Debtors generally may choose between a Chapter 13 and a Chapter 7. While a Chapter 7 is usually quicker, simpler and cheaper, a Chapter 13 can accomplish many things that a Chapter 7 simply cannot.
One reason to file a 13 is because a Chapter 7 is not available. Debtors who filed a Chapter 7 that successfully received a discharge in the last 8 years cannot again file a Chapter 7. Some debtors make too much money to qualify for a Chapter 7 due to the means test.
Another reason to file a 13 is because you might otherwise lose property if you filed a Chapter 7. When you are behind on your mortgage payments, a Chapter 7 will not solve that problem and thus may not stop an eventual foreclosure. When you are behind on your car payments, the lender may still repossess the vehicle after or during a Chapter 7 if you do not get current on the payments. Another good option for a 13 is when you own non-exempt property that a Chapter 7 trustee would take to pay money to your creditors, as you can keep the property by paying for it over the life of the 13.
The 13 allows you to make payments over a three to five year period in which you will make all mortgage payments as they become due after you file plus catching up on the missed payments such that by the end of the 13 you become current and can thus keep your home. In a 13, you will pay off the amount owed on the car loan such that how far behind you were before filing bankruptcy does not really matter. Sometimes you can keep a car or other secured property by paying what the car is worth even if that is less than what you owe, but that is limited to car loans taken out more than 910 days before filing or on loans taken out for a business and not a personal reason.
Divorce decrees and property settlements from a divorce can create an obligation to divide up property or pay money to the ex-spouse that is not in the nature of child support or alimony but simply a division of property.
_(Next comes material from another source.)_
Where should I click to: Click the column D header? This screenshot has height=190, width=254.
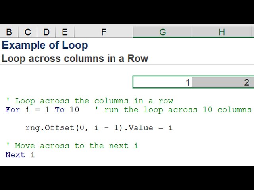tap(46, 32)
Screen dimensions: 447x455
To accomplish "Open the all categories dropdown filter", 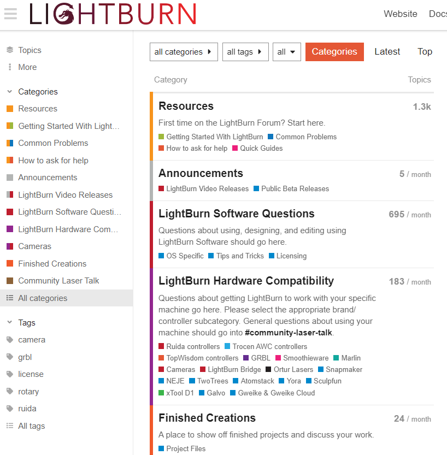I will point(184,52).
While that obligation cannot be eliminated in a Chapter 7, it can be discharged in a Chapter 13.
Paying off priority taxes, generally those due in the three year prior to filing, is a great strategy in a Chapter 13. This is because while those debts are not discharged in a 7 and thus must still be paid after the 7 ends, the 13 can propose to pay off those taxes over several years. The great advantage of a 13 is that the penalties are removed and discharged, and the interest stops as of the date of filing and goes to zero for the life of the 13 Plan. It is easier to hit a target when it quits moving, and so a 13 can be a great way to deal with taxes that would be unmanageable to pay after a 7 ends.
Student loans are not dischargeable in either a 7 or a 13, but as long as the 13 lasts, three to five years, the student lender has to sit back and either be paid nothing at all or what is available for them as a share of other unsecured creditors. If you can afford to continue to pay your student loans during a 13, that is generally a good idea as the interest does continue to accrue and increases your total debt. However, sometimes folks just need a several year breather from the student loan payments that a Chapter 13 can provide.
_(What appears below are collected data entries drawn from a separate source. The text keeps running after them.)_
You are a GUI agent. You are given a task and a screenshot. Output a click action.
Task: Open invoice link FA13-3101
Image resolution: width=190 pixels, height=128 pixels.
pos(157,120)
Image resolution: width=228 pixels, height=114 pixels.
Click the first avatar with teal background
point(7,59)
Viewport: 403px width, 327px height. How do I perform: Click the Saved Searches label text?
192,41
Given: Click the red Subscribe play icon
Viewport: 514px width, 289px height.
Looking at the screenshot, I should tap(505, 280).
Often times Debtors are able to take out debt as needed during a Chapter 13. I once filed a 13 for a young man who was renting. About a year into his bankruptcy, by proving he had made all his plan payments on time, he was able to obtain a mortgage to buy his first house at a very competitive interest rate of 4% that was lower than I was paying on my own mortgage at the time. I have had mortgage brokers advise me it is sometimes easier to refinance a mortgage while still in a 13 than after it ends.
So, while a 13 is more involved than a Chapter 7, sometimes that can be much better for you than the simpler Chapter 7.